# Test Results and Symptoms



## Kudelkas87 (May 26, 2016)

So thyroid problems run in the family, but everyone has hypothyroid. But I have always thought I have had hyperthyroid my whole adult life. My resting heart rate is normally around 100-110, and active rate gets to be around 140 at most. I have had my heart looked at and nothing is wrong except an innocent heart murmur. I sweat from my arm pits A LOT, no matter the temperature. This usually lasts until around 5 pm, and at night it tends to go away. I am 6'1 and eat relatively healthy, and always have a 2000 calorie shake in the morning, peanut butter, blueberries, fiber and I cannot get higher than maybe 145. Normally I weight 132+-. If I go a day without my normal intake I will lose like 2 lbs. It I take omega 3 and vitamin d. I have always been a bit fatigued but the doctors contributed it to low Vitamin D.
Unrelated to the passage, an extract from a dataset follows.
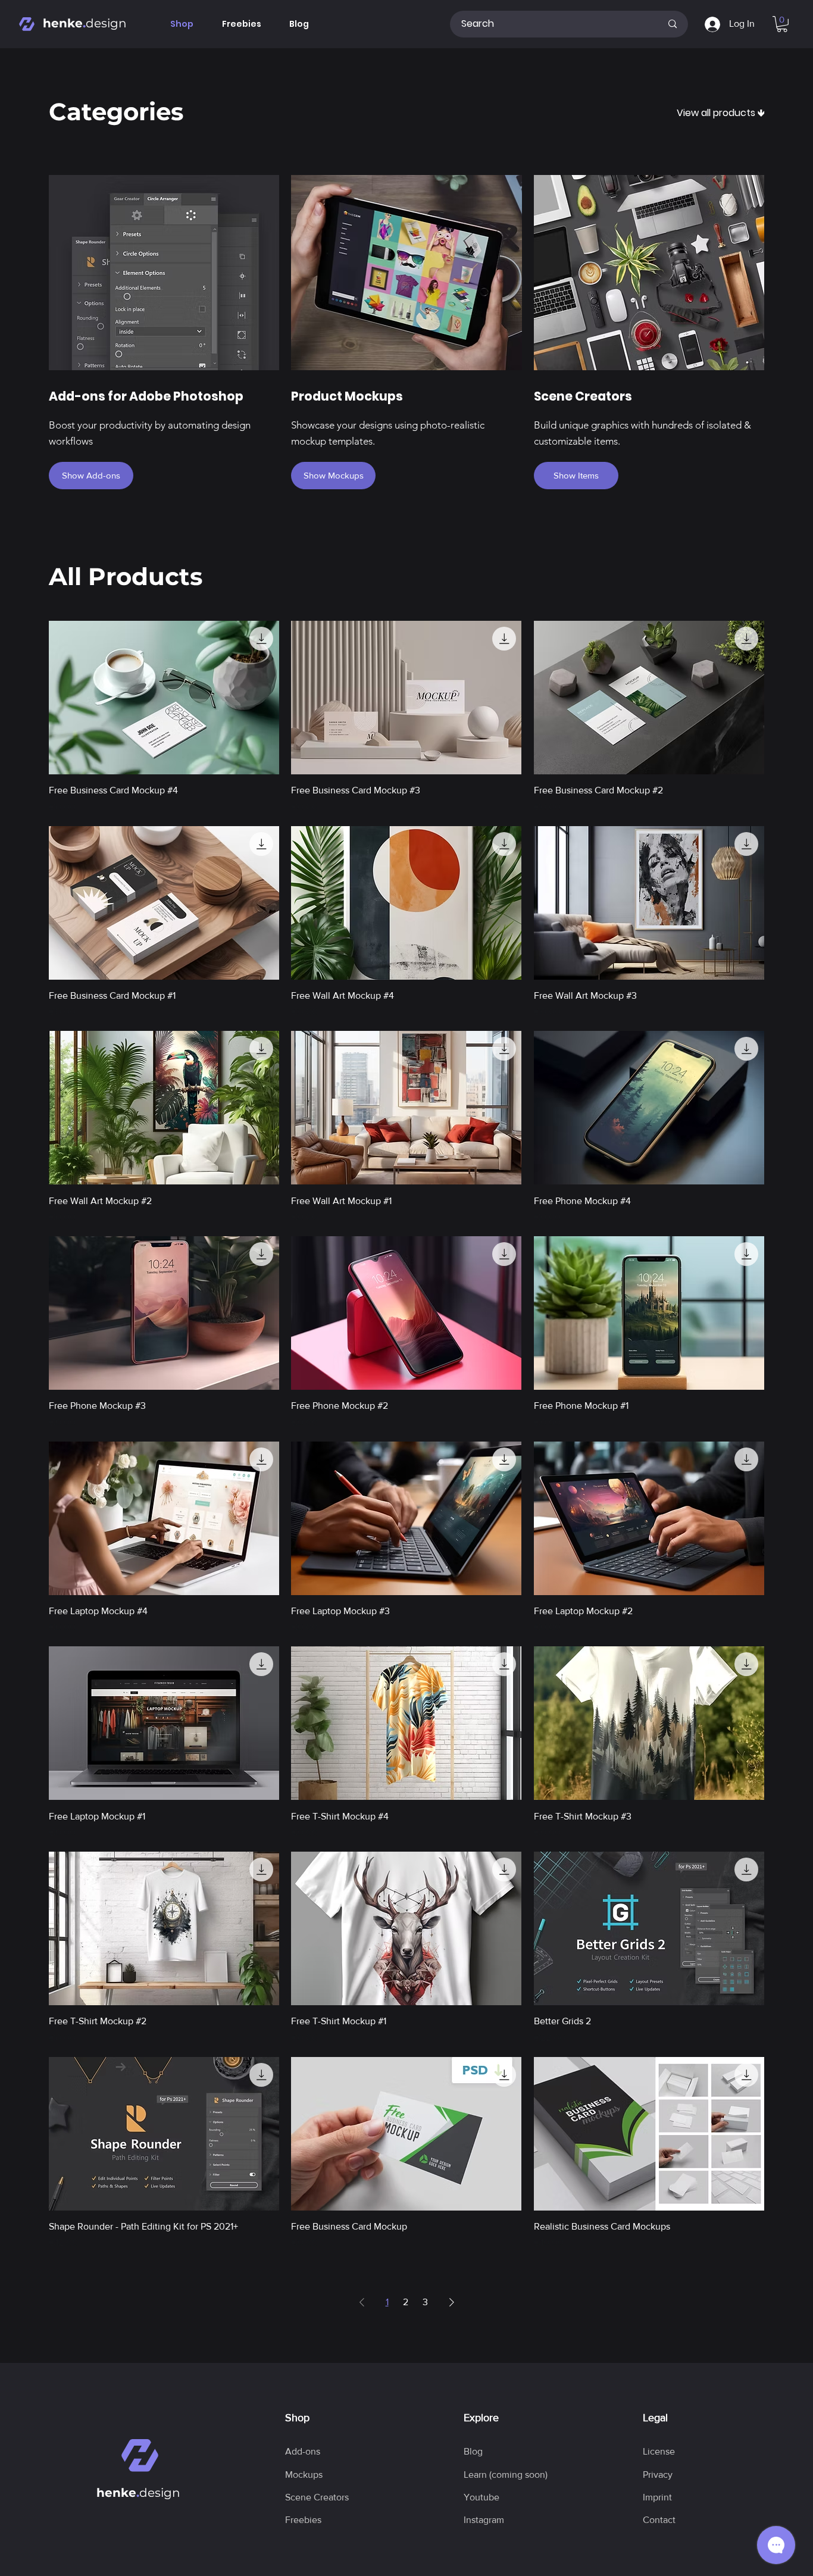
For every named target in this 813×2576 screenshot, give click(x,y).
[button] (782, 24)
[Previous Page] (362, 2302)
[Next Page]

Not to mention I also have a scoliosis and a few pinched nerves. But here are the lab results.

1/ 2015- TSH 1.440 Normal Rate(0.450-4.500)
4/ 2016- TSH 1.070 Normal Rate(0.450-4.500)

1/ 2015- T4,Free(Direct) 1.76 Normal Rate (0.82-1.77) 
4/ 2016- T4,Free(Direct) 1.81 (High) Normal Rate(0.82-1.77)

It doesn't seem high compared to what I have seen, but my symptoms are almost identical to what a hyperthyroid would do to you. Just wanted to know if it is possible that even if it is a little high that it can cause some symptoms, and any other advice. I know yall aren't doctors, but I would rather hear from people with hyper or hypo, than someone who read and studied it. And can just Google the answers.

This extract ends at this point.